Em comunicação acerca da linha extraordinária de financiamento, que adia a abertura de novos concursos anuais e plurianuais de apoio às artes, a DGArtes, explica o seguinte:

"O apoio supra mencionado destina-se a financiar atividades ou projetos artísticos novos ou complementares aos que foram aprovados nos termos da Portaria n.º 322-A/2017, de 16.12"

Na PLATEIA acreditávamos que a linha em causa, e porque se fundamentava na preocupação com os cortes ocorridos desde 2011, pretenderia reforçar as condições de sustentabilidade da produção, nomeadamente permitindo suportar, nos termos da lei, os custos sociais dos projetos em curso e/ou reforçando os orçamentos de produção em termos de recursos humanos: mas sempre dentro dos planos de produção em contratados.
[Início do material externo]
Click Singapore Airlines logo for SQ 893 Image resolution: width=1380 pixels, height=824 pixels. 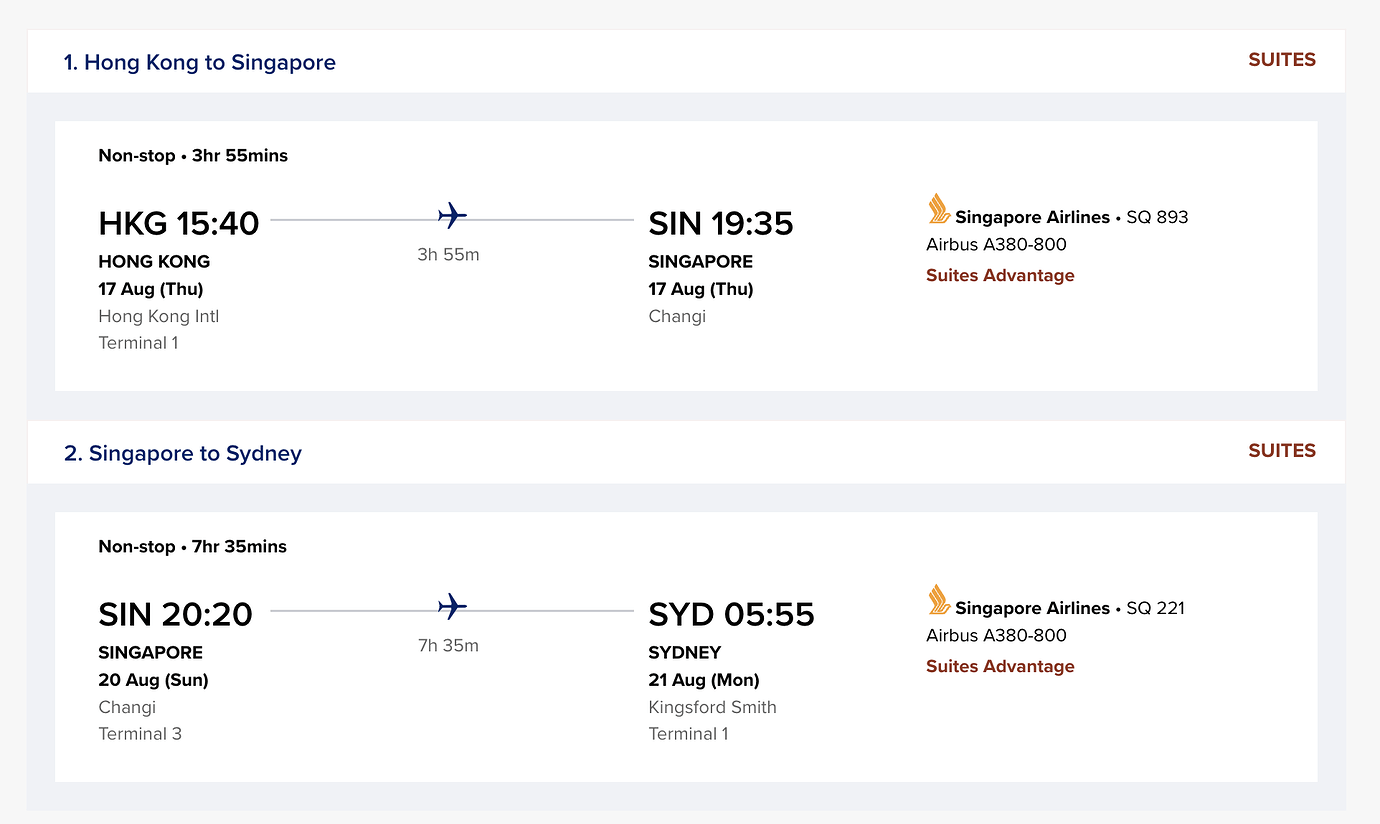coord(938,209)
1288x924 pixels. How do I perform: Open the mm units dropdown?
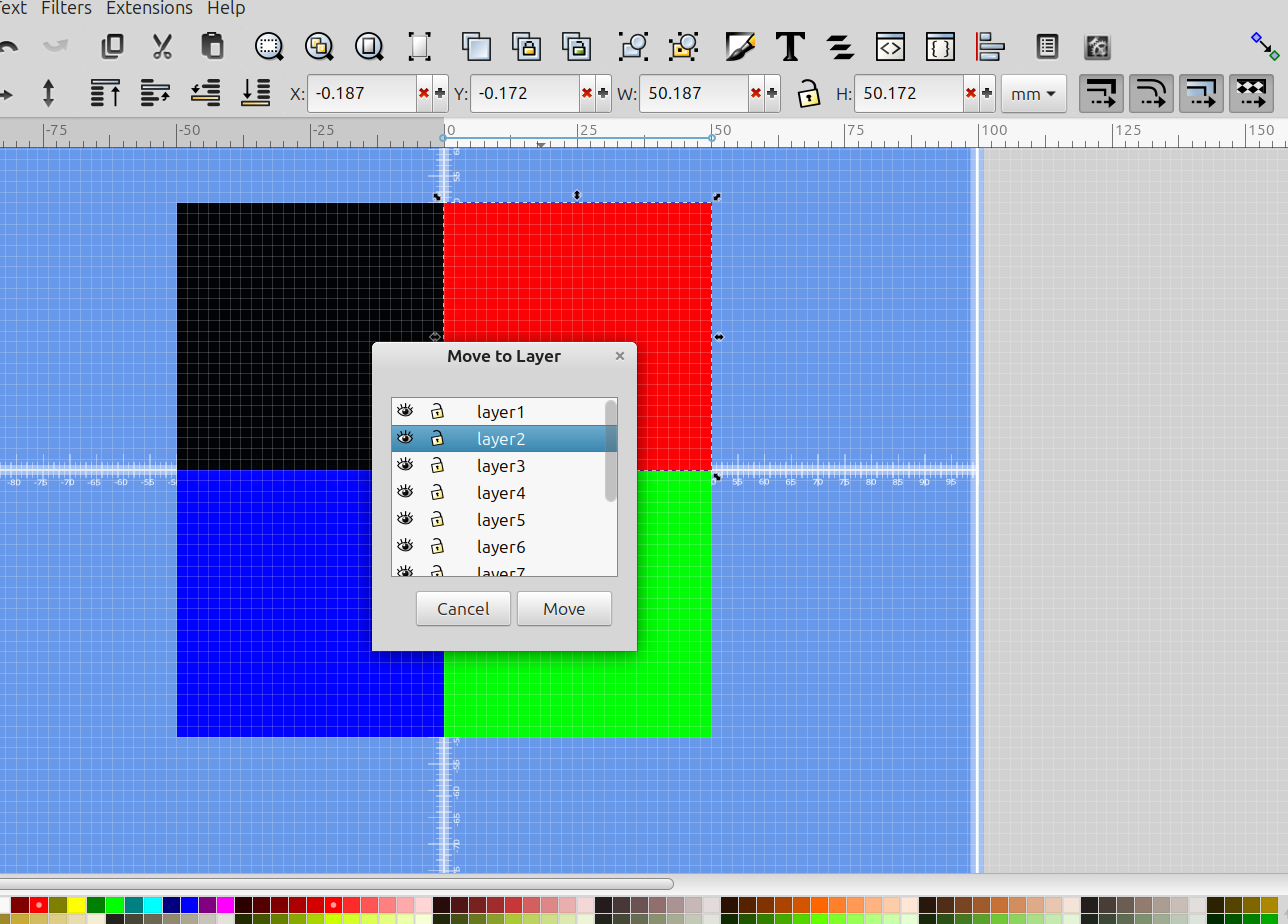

Mas parece-nos agora que o que o governo pretende é que as estruturas produzam ainda mais, replicando assim, neste acréscimo de atividade, os termos de produção em que foram lançadas pelo governo anterior (assentes na desregulação laboral, precariedade e orçamentos idênticos aos dos anos 90).

Solicitámos um esclarecimento ao Gabinete do Secretário de Estado da Cultura, que justificou a situação com base no atual quadro normativo, em que a possibilidade de concertação de dois apoios não poderia violar o princípio da não cumulação previsto no artigo 27 do DL 225/2006.

Sem colocar em causa a leitura jurídica feita pelo gabinete do Secretário de Estado, alertamos para o caráter grave da opção política em que o governo do Partido Socialista pretende que este reforço... reforce o modo de produção associado ao governo PSD/PP e obriga as estruturas artísticas a um esforço adicional por razões que escapam completamente à sua responsabilidade.


Apelamos a todos que recusem submeter-se a uma situação que replica as condições iníquas da situação anterior, a criação artística feita à pressa, à força e sem condições, e a penalizar estruturas artísticas que não têm culpa alguma.